6. Originally Posted by Deveno
well, let's just try to prove that n < 2, for all natural numbers n, by induction:

1 < 2, ok, that works.

assume k < 2. without loss of generality, we may assume k > 1 (we have already proved that k=1 is true). but then this is false,
There's your error- having said "assume k< 2", you can't turn around and say it is false.

so we may conclude truthfully that k < 2 implies k+1 < 2 is a true statement.

thus all natural numbers are less than 2. hum. what went wrong??

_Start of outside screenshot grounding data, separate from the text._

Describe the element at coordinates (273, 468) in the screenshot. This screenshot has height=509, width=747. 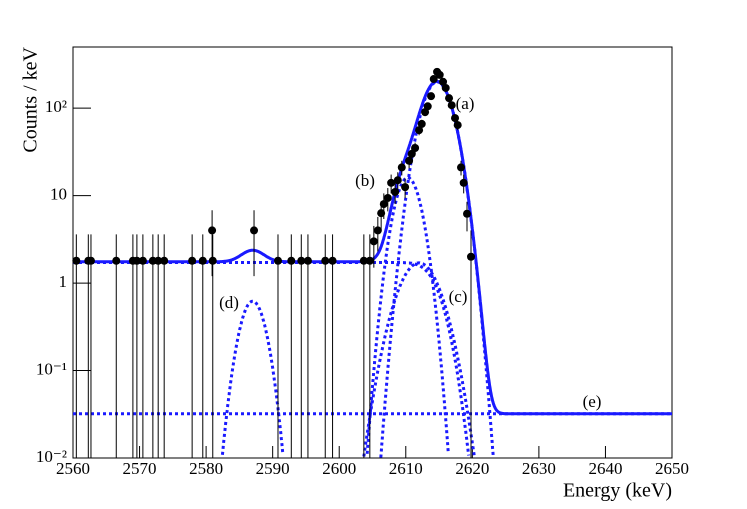
I see `x-tick-label: 2590` at that location.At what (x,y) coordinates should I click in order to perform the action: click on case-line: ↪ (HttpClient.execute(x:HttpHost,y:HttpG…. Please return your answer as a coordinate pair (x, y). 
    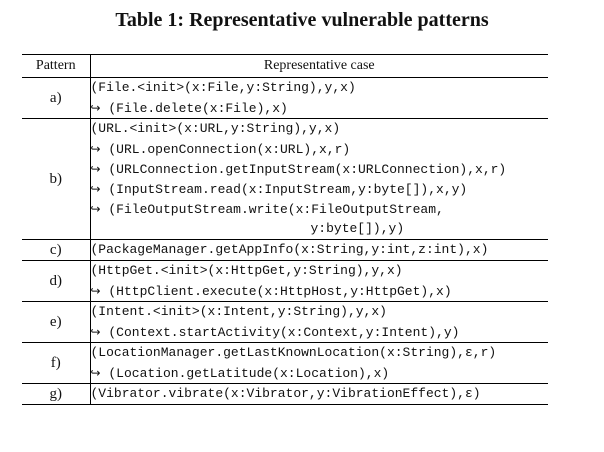
    Looking at the image, I should click on (320, 291).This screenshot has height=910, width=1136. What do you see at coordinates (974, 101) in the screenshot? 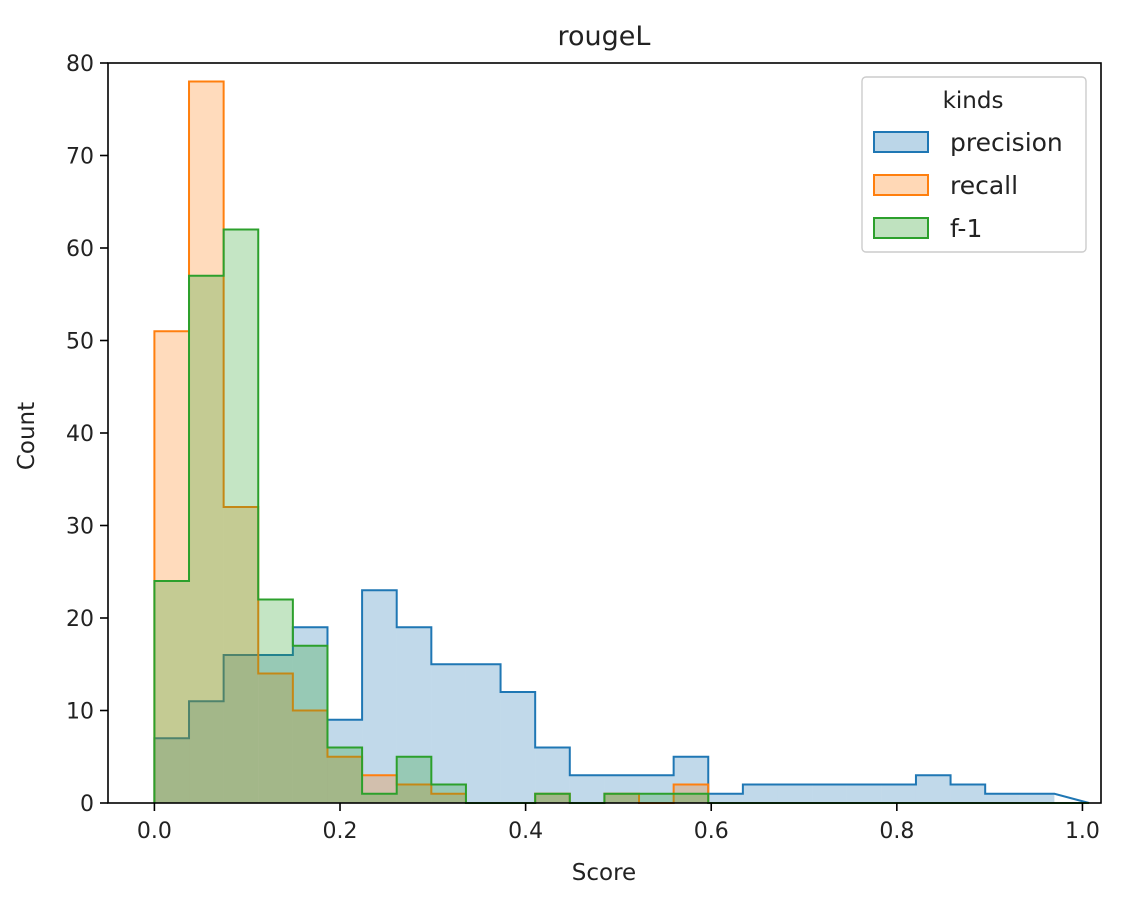
I see `legend-title: kinds` at bounding box center [974, 101].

to see the problem, let P be our property (that we want to prove). suppose that P(a) is true for at least ONE natural number. induction is shorthand for the implication chain:

P(a)-->P(a+1)-->P(a+2)--->P(a+3)-->P(a+4)-->P(a+5)--->

if P is false for all natural numbers, we don't "get started". the base case is vital, we have to start with a true statement. chains of the form:

F-->T-->T-->T-->T-->... are not allowed.

but if we start with a true statement, and have a false statement somewhere "down the line":

T-->T-->T--->F-->T-->T-->T.....

then we can safely say that one of the statements: P(k)-->P(k+1) is false, which means that that for some k > a, P(k) is not true.

where did this happen in the proof above? right near the beginning: the weak link is: P(1)-->P(2). that "breaks the chain".

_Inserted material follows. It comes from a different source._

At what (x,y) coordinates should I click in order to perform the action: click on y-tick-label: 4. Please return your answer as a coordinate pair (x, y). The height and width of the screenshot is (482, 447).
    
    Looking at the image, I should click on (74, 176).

since 2 < 2 is false, we can abandon all hope of proving that all numbers greater than 1 are less than 2. this should be reassuring.

7. well of course i made an error, i proved something untrue! it was deliberate.

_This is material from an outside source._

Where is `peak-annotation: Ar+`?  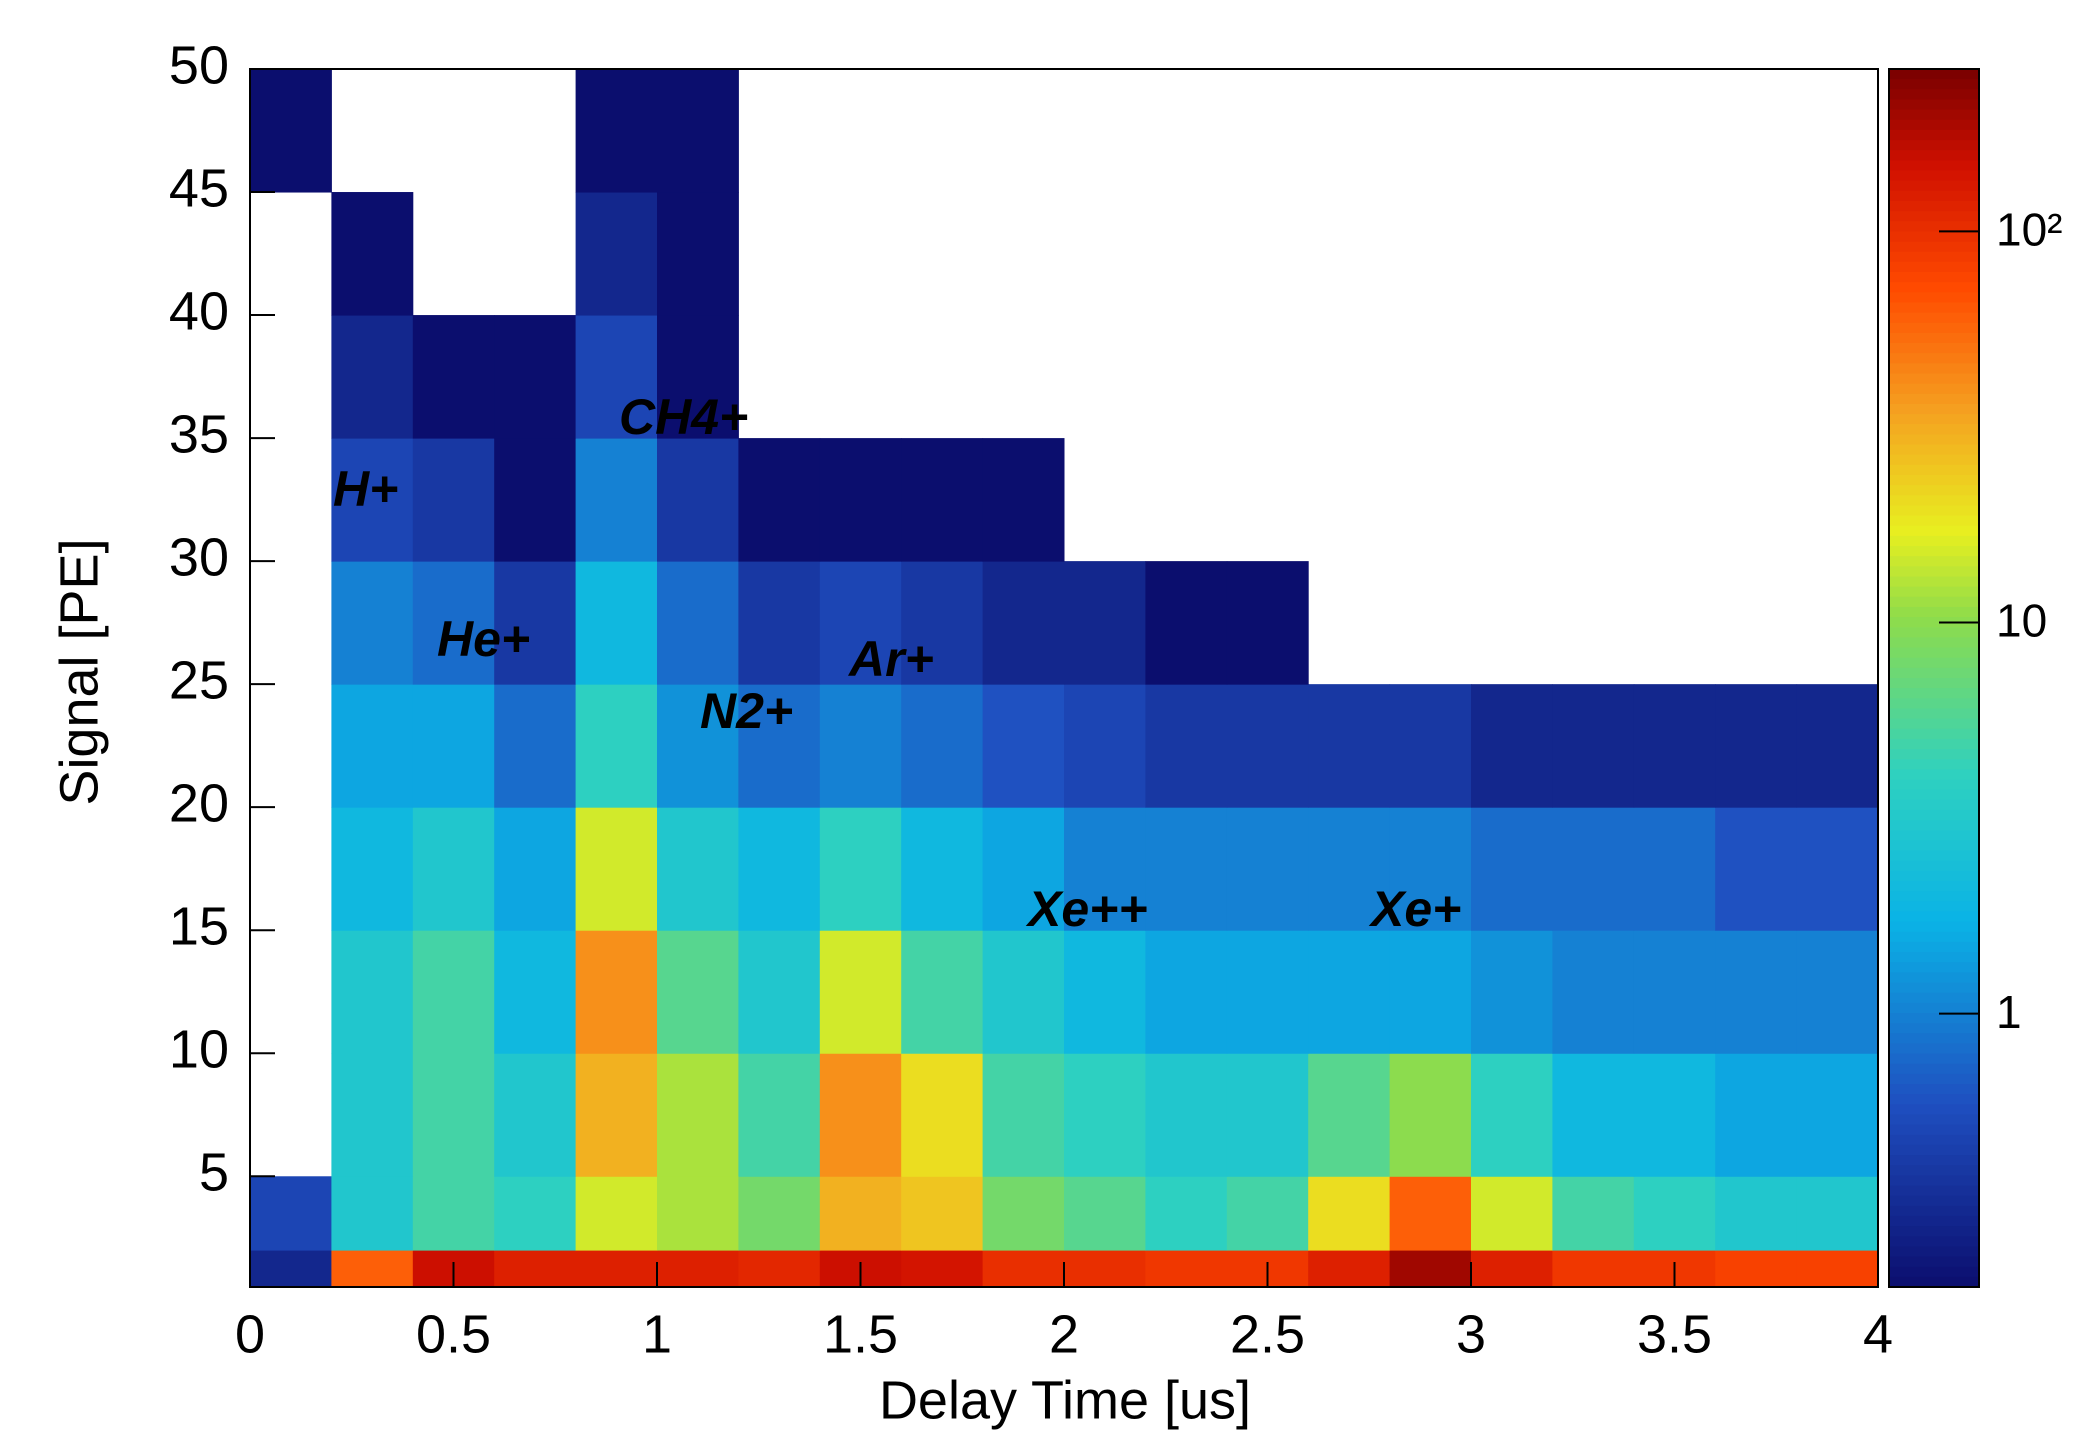 peak-annotation: Ar+ is located at coordinates (890, 659).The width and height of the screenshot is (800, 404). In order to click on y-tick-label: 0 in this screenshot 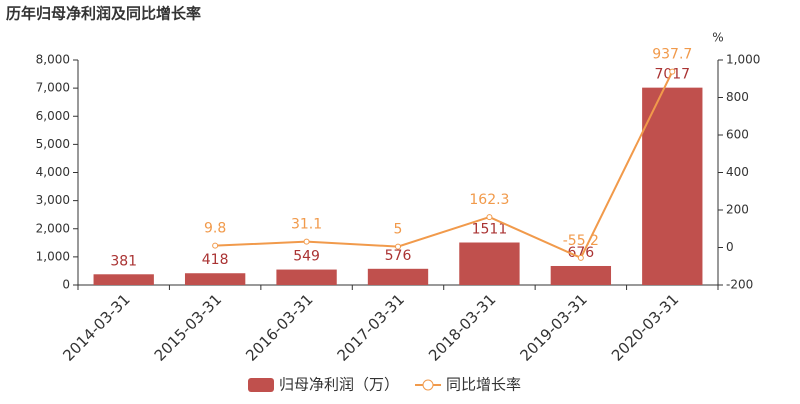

a more subtle induction de-railment is this:

theorem: all horses have the same color.

P(1): if we have only one horse, of course it has the same color.

assume that for all k < n, all horses have the same color. now, if we have n horses, no matter which one we remove, all of the remaining n-1 horses must have the same color.

so if we remove horse A, the remaining n-1 horses have the same color, and if we add horse A, and remove another horse, B, we see that horse A and the n-2 horses remaining all have the same color, so A must have the same color as B, and the other n-2 horses. therefore n horses have all the same color.

thus every horse has that same color.

8. Originally Posted by mushroom
I am still unclear about the principle of mathematical induction. For instance, let's say P(k) is false and P(k+1) is true, is the relationship "P(k) implies P(k+1)" true?
Why would you want to have P(k) false ?
Do you want to prove that something is true or that something is false using induction ?

If you want to prove something is true for all positive natural numbers,
you show the following

True for 1 implies true for 2
True for 2 implies true for 3
True for 3 implies true for 4
True for 4 implies true for 5
and on and on and on.

You can do this IN GENERAL by showing that P(k) "being true" forces P(k+1) to be true too.
If that relationship exists, then the domino-effect runs through the proposition
as outlined by Prove It.
Then the first domino falls and knocks over all the others if P(1) is true.

If you want to show that something is false,
you may show that P(k) being false causes P(k+1) to also be false in turn.